Problem requirements
Copy the records word for word from the very start through the line containing "x-tick-label: 2022 is", and leave the pictures out.
***** Dataset excerpts *****
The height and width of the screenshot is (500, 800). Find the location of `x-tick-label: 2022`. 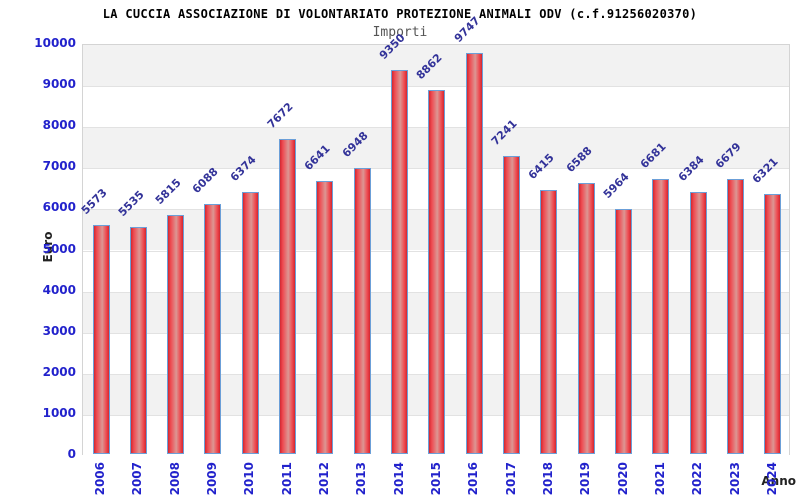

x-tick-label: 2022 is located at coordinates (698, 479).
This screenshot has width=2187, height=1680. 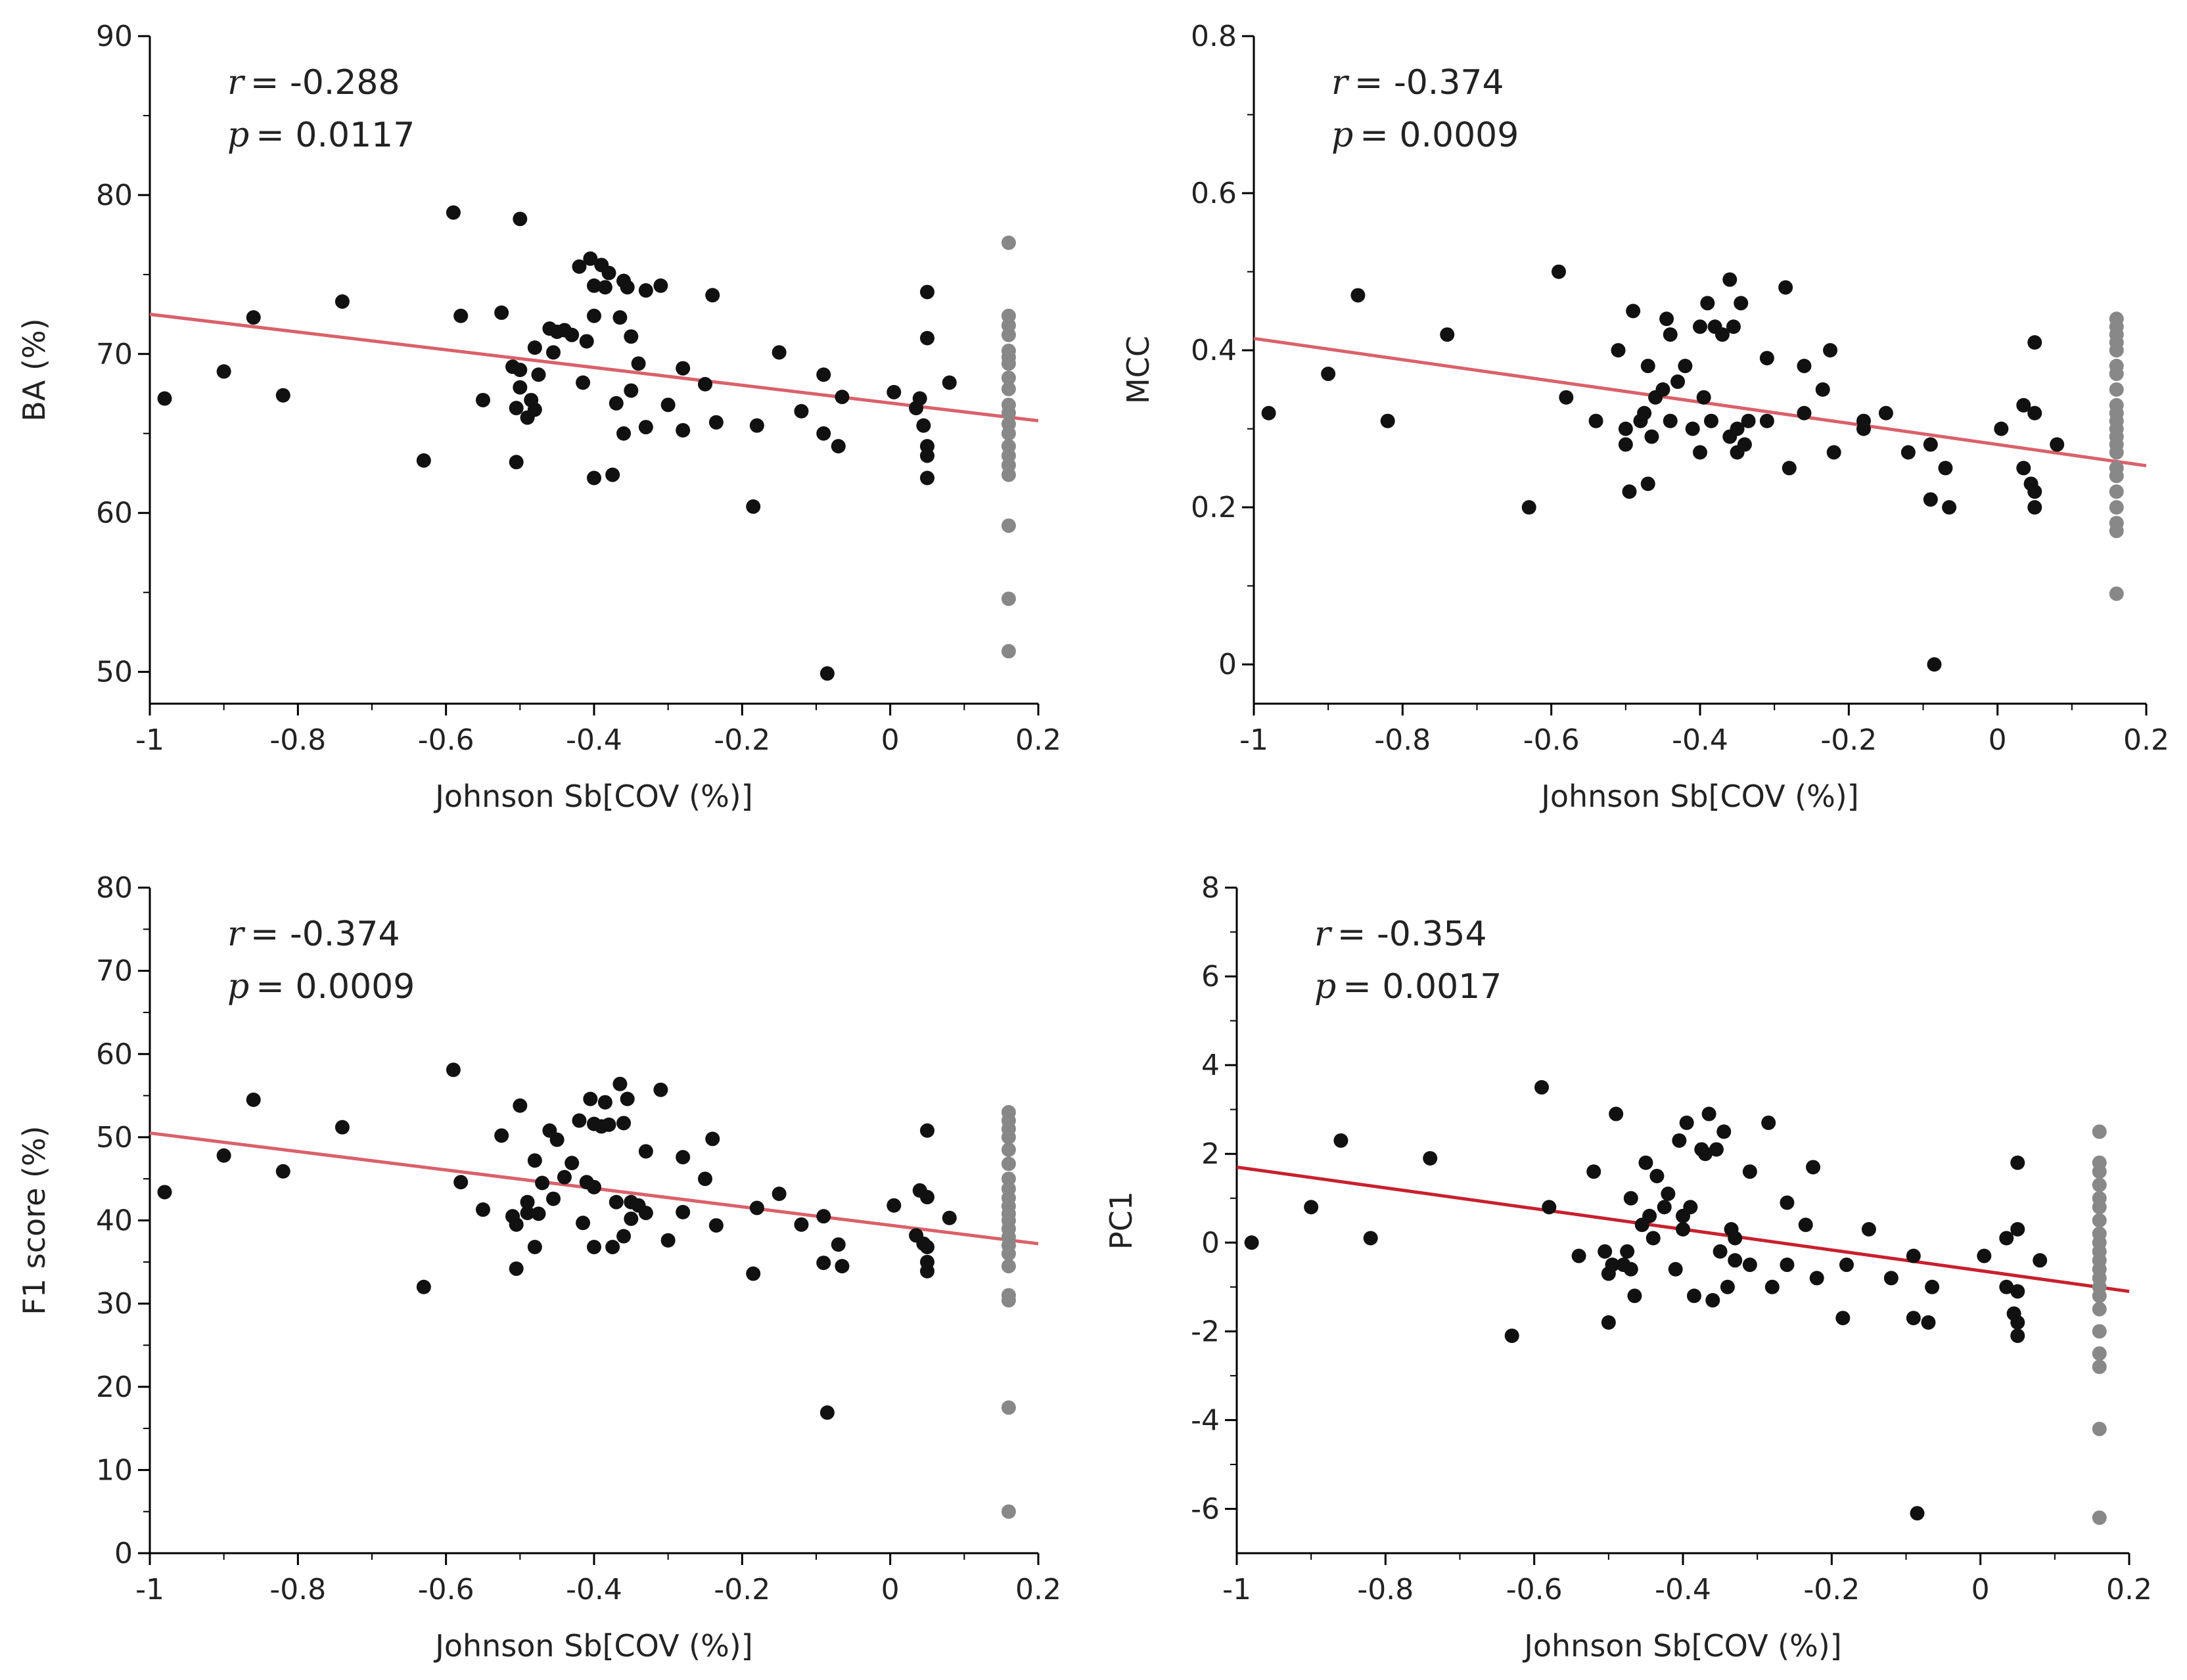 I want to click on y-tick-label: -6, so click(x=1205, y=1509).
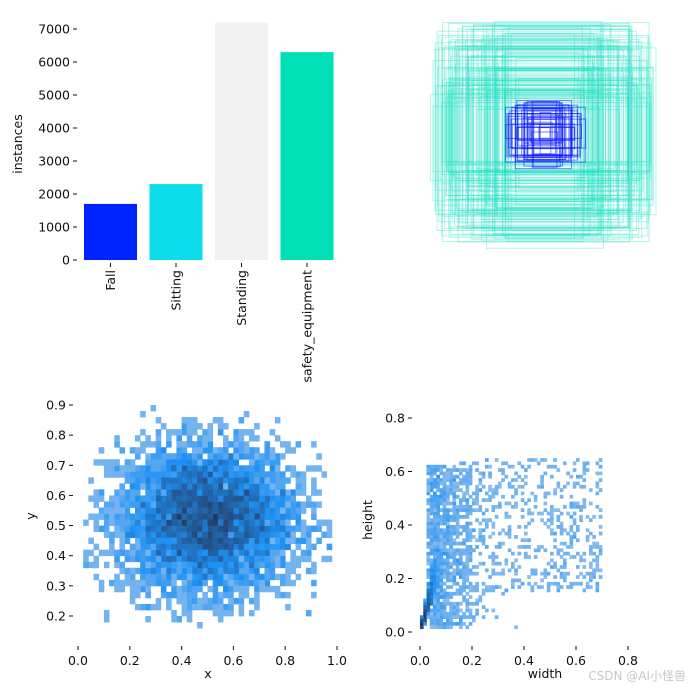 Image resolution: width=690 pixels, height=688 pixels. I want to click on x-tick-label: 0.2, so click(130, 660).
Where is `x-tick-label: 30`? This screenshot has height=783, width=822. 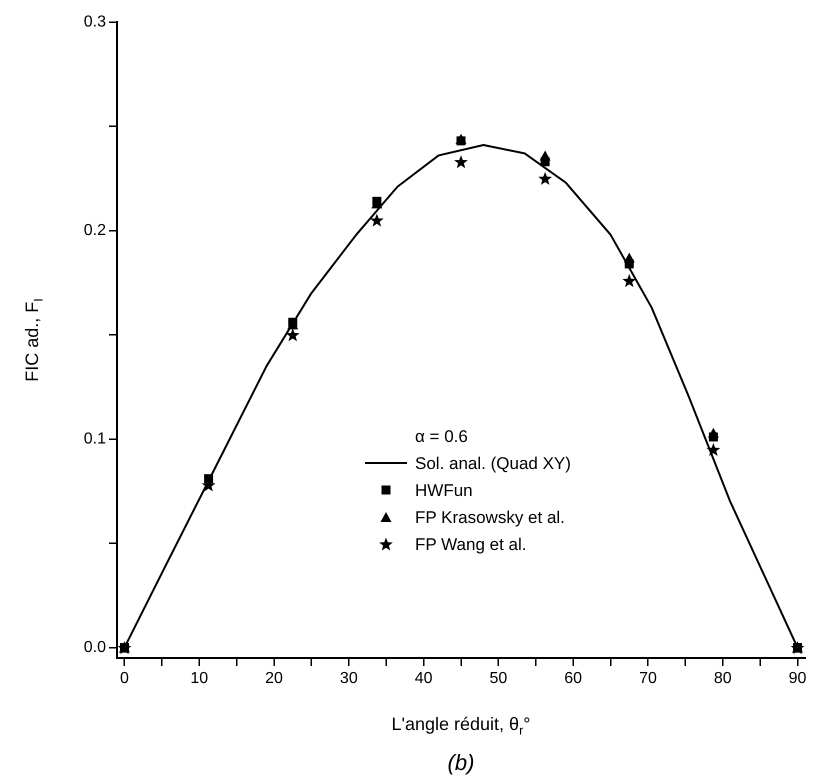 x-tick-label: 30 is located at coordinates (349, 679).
*****
Task answer
The height and width of the screenshot is (500, 800). Find the location of `x-tick-label: 2022`. 

x-tick-label: 2022 is located at coordinates (698, 479).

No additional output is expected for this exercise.